Deloitte Faces Suits, SEC Investigation
Deloitte & Touche is facing a torrent of lawsuits from Adelphia Communications Corp. shareholders who say the accounting firm should have known about the cable company’s undisclosed debt, lawyers said Wednesday.
Deloitte also is being investigated by the Securities and Exchange Commission, the New York Times said.
At least two of the more than a dozen shareholder lawsuits filed against Adelphia list New York-based Deloitte as a co-defendant. The SEC has started an inquiry into Deloitte’s role as Adelphia’s auditor, the Times reported Wednesday.
The SEC and grand juries in two states are investigating Adelphia’s more than $3 billion in loans to partnerships controlled by the family of company founder John Rigas.

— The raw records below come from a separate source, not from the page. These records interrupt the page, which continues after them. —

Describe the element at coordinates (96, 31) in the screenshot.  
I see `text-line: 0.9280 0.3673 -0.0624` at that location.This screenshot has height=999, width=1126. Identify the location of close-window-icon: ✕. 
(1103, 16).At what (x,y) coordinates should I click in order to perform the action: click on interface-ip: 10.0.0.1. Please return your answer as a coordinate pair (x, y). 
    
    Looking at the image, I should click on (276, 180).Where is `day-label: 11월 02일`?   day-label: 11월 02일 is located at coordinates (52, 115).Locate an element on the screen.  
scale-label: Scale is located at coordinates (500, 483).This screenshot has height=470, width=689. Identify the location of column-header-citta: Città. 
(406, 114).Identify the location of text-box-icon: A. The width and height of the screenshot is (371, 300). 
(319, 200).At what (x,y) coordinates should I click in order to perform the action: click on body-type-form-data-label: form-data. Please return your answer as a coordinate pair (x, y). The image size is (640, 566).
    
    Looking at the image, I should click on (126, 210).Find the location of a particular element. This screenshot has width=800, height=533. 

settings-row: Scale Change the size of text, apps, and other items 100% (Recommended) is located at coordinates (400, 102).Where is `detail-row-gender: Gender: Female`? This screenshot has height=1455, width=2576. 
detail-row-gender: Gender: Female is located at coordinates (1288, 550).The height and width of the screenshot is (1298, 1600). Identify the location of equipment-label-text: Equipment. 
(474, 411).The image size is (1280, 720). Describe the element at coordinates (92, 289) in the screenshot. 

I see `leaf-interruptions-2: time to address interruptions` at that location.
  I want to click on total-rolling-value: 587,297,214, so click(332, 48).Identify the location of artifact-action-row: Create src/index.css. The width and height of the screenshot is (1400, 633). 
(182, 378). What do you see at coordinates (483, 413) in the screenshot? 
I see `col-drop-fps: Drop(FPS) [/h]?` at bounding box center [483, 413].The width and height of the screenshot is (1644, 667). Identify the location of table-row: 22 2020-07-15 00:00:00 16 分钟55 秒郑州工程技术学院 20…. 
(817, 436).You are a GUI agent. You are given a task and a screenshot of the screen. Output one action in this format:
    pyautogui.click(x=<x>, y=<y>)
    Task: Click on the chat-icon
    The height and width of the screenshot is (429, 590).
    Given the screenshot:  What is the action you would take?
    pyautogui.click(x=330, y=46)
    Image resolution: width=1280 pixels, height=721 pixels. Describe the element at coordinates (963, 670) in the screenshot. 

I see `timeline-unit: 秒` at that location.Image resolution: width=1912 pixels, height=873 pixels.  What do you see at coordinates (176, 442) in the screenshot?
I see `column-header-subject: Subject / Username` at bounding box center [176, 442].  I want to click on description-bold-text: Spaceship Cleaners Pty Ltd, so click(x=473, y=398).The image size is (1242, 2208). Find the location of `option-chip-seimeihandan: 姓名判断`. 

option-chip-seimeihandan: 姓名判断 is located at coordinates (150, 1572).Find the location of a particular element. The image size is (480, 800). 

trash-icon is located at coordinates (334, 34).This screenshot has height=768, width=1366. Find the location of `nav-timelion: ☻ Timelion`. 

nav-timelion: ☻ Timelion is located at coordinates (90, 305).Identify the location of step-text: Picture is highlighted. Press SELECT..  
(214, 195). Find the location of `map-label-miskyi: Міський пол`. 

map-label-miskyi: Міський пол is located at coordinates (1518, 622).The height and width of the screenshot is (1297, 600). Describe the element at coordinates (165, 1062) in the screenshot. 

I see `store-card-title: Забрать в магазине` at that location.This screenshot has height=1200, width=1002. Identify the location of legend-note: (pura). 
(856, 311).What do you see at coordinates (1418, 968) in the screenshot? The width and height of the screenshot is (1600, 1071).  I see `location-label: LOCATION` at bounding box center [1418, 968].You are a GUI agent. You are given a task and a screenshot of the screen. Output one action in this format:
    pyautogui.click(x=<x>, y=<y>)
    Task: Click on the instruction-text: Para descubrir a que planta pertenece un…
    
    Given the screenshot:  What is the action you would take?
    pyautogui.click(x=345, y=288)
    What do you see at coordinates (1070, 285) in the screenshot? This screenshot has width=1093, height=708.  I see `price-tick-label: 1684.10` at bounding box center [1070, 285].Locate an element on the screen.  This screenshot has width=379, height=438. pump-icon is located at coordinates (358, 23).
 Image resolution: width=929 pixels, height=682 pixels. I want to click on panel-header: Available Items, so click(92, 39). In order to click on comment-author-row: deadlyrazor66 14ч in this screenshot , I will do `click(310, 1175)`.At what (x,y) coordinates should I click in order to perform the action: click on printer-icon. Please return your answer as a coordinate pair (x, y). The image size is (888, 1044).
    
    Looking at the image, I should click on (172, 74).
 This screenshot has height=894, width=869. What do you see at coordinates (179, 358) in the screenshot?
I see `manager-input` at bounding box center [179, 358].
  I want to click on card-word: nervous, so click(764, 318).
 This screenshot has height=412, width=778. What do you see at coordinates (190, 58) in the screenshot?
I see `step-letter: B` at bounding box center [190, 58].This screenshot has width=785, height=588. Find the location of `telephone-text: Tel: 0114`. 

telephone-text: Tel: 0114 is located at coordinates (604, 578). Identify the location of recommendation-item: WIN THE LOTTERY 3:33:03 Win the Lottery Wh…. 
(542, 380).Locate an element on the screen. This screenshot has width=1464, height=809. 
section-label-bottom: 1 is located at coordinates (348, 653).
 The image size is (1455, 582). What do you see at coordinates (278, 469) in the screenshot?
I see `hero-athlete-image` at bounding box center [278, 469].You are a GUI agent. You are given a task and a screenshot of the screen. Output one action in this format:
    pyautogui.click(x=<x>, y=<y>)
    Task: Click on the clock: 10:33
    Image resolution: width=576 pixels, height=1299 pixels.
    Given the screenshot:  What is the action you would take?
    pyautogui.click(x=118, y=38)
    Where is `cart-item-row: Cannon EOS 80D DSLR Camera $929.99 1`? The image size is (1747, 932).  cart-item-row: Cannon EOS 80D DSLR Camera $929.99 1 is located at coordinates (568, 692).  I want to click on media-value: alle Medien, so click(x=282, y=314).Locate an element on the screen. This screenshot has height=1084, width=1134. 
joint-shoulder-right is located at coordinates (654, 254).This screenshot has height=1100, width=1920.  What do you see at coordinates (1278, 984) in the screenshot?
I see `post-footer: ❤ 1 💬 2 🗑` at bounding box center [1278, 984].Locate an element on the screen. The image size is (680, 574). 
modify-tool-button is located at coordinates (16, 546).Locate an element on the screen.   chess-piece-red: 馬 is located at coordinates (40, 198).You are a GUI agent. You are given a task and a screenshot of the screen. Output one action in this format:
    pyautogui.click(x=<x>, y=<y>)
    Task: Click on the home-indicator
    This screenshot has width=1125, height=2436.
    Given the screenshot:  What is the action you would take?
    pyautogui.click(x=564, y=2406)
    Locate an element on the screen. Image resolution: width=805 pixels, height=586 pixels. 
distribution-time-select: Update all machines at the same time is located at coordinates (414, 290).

The revelations have decimated the company’s stock, which continued to plunge Wednesday, falling 84 cents to a record low of $1.16 on Nasdaq.
“Deloitte signed off on financial statements that did not reflect the condition of the company,” said Fred Isquith, a New York lawyer who represents shareholders in one of the suits. “Deloitte’s opinion was reckless.”
Deloitte spokeswoman Deborah Harrington and Adelphia spokeswoman Karen Chrosniak didn’t return calls.
Deloitte was paid $3.4 million in fees by Adelphia in 2000, including $1.3 million for audit work. Adelphia delayed filing its 2001 annual report to investigate the loans.
Partnerships controlled by Rigas and other members of the founding family received $3.1 billion in loans that were backed by the firm and not disclosed to shareholders until March. The funds were used, in part, to purchase Adelphia securities.
“It is the responsibility of the auditor to stop people from using public companies as their own bank account,” said Wayne Shaw, a professor of accounting at Southern Methodist University.